_Action item_:
Go through the material and copy every line in which "column" appears.

_Supplied data_:
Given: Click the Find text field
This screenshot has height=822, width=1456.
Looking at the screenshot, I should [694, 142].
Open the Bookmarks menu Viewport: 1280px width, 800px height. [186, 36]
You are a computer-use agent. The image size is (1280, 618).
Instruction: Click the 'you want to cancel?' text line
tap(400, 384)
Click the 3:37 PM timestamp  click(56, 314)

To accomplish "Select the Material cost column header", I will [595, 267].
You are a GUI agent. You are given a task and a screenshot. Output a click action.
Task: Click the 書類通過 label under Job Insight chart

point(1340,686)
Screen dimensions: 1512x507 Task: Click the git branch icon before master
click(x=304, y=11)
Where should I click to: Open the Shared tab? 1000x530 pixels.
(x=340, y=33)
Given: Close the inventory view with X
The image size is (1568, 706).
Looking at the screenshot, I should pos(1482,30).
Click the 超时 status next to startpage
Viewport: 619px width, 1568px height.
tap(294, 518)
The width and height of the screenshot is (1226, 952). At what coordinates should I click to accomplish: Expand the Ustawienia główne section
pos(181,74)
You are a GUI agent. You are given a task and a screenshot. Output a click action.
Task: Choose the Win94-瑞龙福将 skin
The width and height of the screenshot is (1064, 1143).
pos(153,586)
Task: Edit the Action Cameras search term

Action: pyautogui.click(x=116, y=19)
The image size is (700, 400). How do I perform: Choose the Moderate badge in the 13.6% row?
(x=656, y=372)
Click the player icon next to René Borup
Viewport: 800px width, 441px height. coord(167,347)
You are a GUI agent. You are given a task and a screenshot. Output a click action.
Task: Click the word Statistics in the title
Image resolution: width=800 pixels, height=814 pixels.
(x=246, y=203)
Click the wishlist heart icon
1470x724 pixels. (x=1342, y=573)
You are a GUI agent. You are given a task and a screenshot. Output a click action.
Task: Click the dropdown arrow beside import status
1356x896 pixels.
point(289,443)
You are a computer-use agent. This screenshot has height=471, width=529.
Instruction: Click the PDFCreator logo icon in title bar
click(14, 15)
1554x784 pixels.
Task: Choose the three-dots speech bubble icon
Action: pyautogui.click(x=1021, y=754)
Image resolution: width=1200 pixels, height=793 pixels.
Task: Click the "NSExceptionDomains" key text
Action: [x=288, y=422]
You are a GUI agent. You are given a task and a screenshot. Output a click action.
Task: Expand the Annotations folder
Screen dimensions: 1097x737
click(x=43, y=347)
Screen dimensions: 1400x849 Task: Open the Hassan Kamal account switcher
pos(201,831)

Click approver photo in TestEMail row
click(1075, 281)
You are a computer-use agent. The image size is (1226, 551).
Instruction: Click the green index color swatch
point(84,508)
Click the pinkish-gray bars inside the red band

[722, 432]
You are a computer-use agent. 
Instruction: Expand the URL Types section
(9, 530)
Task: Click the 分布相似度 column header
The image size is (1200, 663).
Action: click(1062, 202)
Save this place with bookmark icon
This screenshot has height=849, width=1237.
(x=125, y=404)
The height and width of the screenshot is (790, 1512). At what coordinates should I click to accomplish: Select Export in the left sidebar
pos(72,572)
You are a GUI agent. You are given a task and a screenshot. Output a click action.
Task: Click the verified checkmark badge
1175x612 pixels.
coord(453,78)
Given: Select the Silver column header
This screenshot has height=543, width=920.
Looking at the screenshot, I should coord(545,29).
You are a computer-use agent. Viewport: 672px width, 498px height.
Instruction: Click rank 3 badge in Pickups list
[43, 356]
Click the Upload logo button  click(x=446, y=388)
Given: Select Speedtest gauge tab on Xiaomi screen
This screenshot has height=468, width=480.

_Finished task_:
To accomplish "Select the Material cost column header", I will [595, 267].
Task: Click the 分布相似度 column header
Given: Select the Silver column header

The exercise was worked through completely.